* _Task goal_
Repeat word for word the stretch of the Avro support thread from "This finally tips" through "had no results.".

* _Document section_
————
You are viewing a plain text version of this content. The canonical link for it is here.
Posted to dev@drill.apache.org by Stefán Baxter <st...@activitystream.com> on 2016/02/25 21:29:30 UTC

Avro support in Drill - Missing support for the IN operator and other frustrating things

Hi,

This query targets Avro files in the latest 1.5 release:

0: jdbc:drill:zk=local> select count(*) from
dfs.asa.`/streaming/venuepoint/transactions/` as s where s.sold_to =
'Customer/4-2492847';
+---------+
| EXPR$0  |
+---------+
| 5788    |
+---------+

0: jdbc:drill:zk=local> select count(*) from
dfs.asa.`/streaming/venuepoint/transactions/` as s where s.sold_to IN
('Customer/4-2492847');
+---------+
| EXPR$0  |
+---------+
| 0       |
+---------+

It shows that the IN operator does not work with Avro (works with Parquet).

This finally tips us over. We have invested hundreds of hours moving all
streaming/fresh data from JSON to Avro but the Avro part of Drill is broken
in too many ways to recommend its use to anyone.

Attempts to report Avro errors and shortcomings, like the missing support
for dirX, has had no results.

I think it would be prudent to warn people on the Drill website that the
Avro support is experimental, at best

- Stefán Baxter

Re: Avro support in Drill - Missing support for the IN operator and other frustrating things

Posted by Jason Altekruse <al...@gmail.com>.
————
* _Supplied data_
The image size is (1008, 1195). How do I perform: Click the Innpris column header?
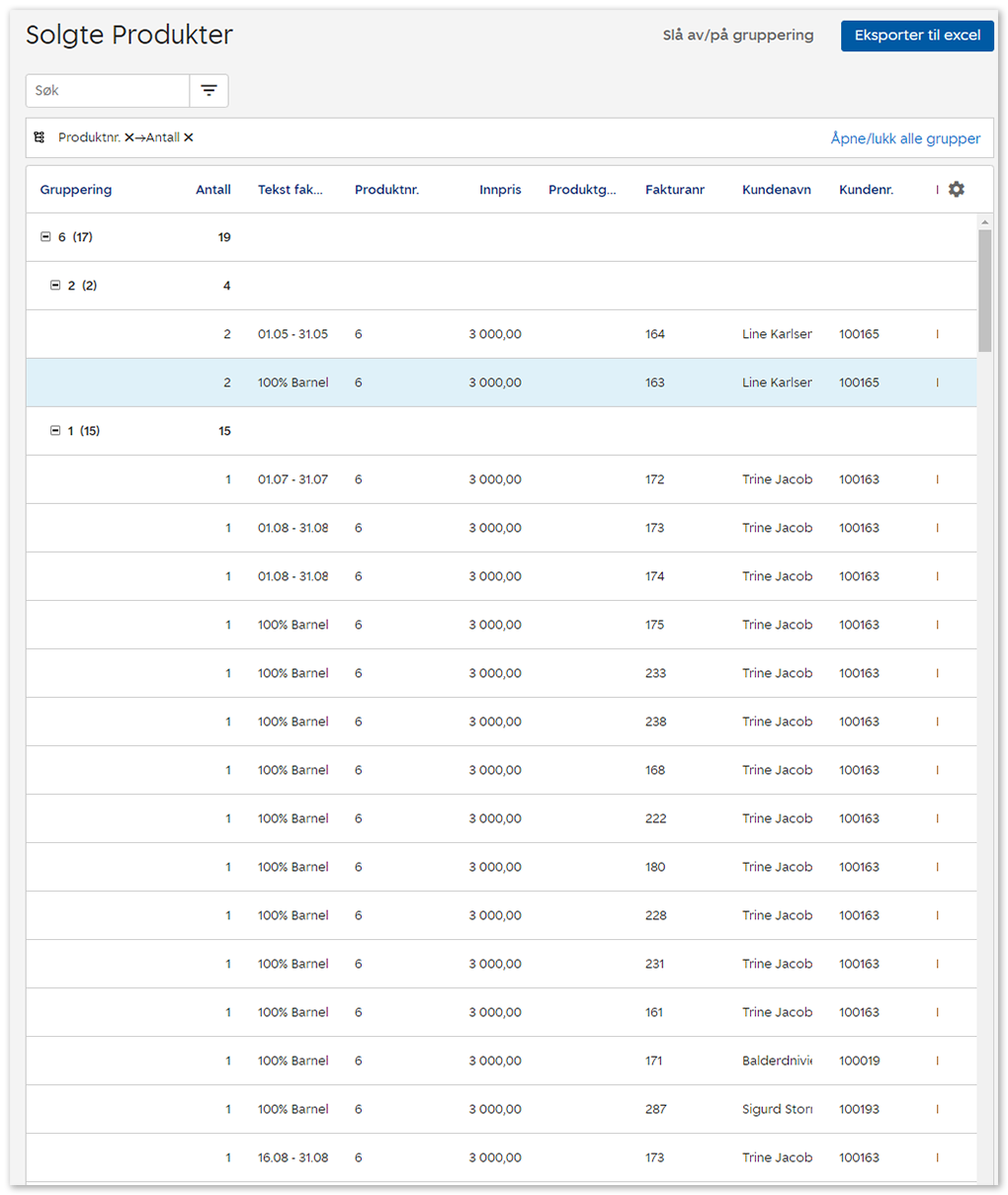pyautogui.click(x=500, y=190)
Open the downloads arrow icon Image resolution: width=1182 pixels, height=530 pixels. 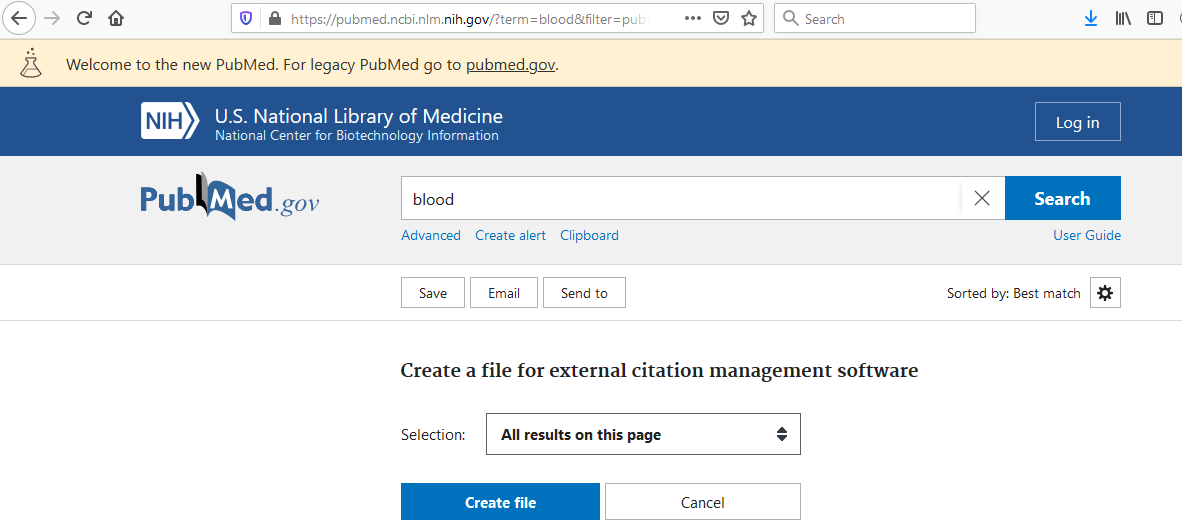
————
* _Complete response_
This finally tips us over. We have invested hundreds of hours moving all
streaming/fresh data from JSON to Avro but the Avro part of Drill is broken
in too many ways to recommend its use to anyone.

Attempts to report Avro errors and shortcomings, like the missing support
for dirX, has had no results.